SOS Pantanal usou inteligência artificial para recriar cenários do Pantanal em 1543 e mostrar como era a região antes da ocupação europeia. A produção, divulgada nesta quinta-feira (21), traz o influenciador virtual “Rodrigão” e o gato “Nabuco”, personagens criados pela startup Ronestore Studio, em uma viagem pelo chamado “Mar dos Xarayes”, nome dado pelos espanhóis ao bioma durante o período das grandes expedições.
A ONG SOS Pantanal utilizou inteligência artificial para recriar o Pantanal de 1543, antes da ocupação europeia. O vídeo apresenta personagens virtuais percorrendo o chamado “Mar dos Xarayes”, nome dado pelos espanhóis ao bioma, e retrata a chegada do explorador Álvar Núñez Cabeza de Vaca à região. A produção aborda povos indígenas Guató, fauna nativa e técnicas tradicionais de pesca, com apoio do historiador Gustavo Figueirôa.
No vídeo, os personagens percorrem áreas alagadas, encontram povos indígenas Guató, observam animais silvestres e acompanham a chegada do explorador espanhol Álvar Núñez Cabeza de Vaca ao Rio Paraguai. A narrativa mistura reconstrução histórica, elementos educativos e imagens produzidas por computadores.
Segundo a descrição publicada pelo SOS Pantanal, Cabeza de Vaca chegou ao Puerto de los Reyes no fim de 1543 e encontrou uma planície completamente inundada. O Rio Paraguai havia transbordado e transformado a região em um “imenso mar de águas calmas e verdes”.
“Os espanhóis ficaram impressionados com o tamanho da inundação e por isso chamaram o lugar de ‘Mar de los Xarayes’”, diz a publicação.
A produção mostra o Pantanal tomado por água, cardumes, jacarés e aves. Em um dos trechos, o influenciador virtual afirma que os europeus acreditaram ter descoberto “um oceano dentro do continente”.
“Nessa época, o Pantanal alagava tanto que os espanhóis pensaram que tinham descoberto um oceano dentro do continente”, diz o personagem.
O vídeo também destaca a presença dos Guató, povo indígena tradicionalmente ligado aos rios e áreas alagadas do Pantanal. A narrativa explica que eles navegavam em canoas monóxilas e construíam moradias sobre aterros elevados conhecidos como “marabohó”.
“Os guatós eram os argonautas do Pantanal. Passavam a vida inteira na água. Nasciam, viviam e morriam navegando”, afirma o áudio.

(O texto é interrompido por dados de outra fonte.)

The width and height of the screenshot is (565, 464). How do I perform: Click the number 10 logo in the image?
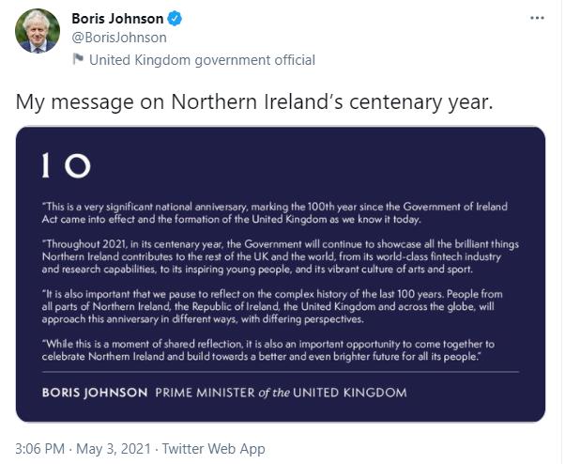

Outro trecho aborda técnicas tradicionais de pesca com timbó, planta usada para atordoar peixes, e menciona estudos que apontam maior biomassa aquática no passado.
“Estima-se que em alguns trechos do Pantanal, a biomassa aquática era o dobro do que temos hoje”, diz a narração.
Além da reconstrução ambiental, o conteúdo também tenta aproximar o público jovem da história do bioma por meio de linguagem de internet, memes e interações entre os personagens virtuais.
A publicação ainda mostra um mapa europeu do início do século XVII com a representação do “Mar dos Xarayes”, além de referências às expedições espanholas que subiram a Bacia do Prata em direção ao interior da América do Sul.
Ao fim do vídeo, o personagem questiona se aquele Pantanal abundante em biodiversidade “ainda existe em algum lugar” e anuncia novos episódios sobre o bioma.
O SOS Pantanal afirmou que a produção contou com apoio de pesquisadores e citou o historiador Gustavo Figueirôa na construção das informações usadas no roteiro da miniprodução.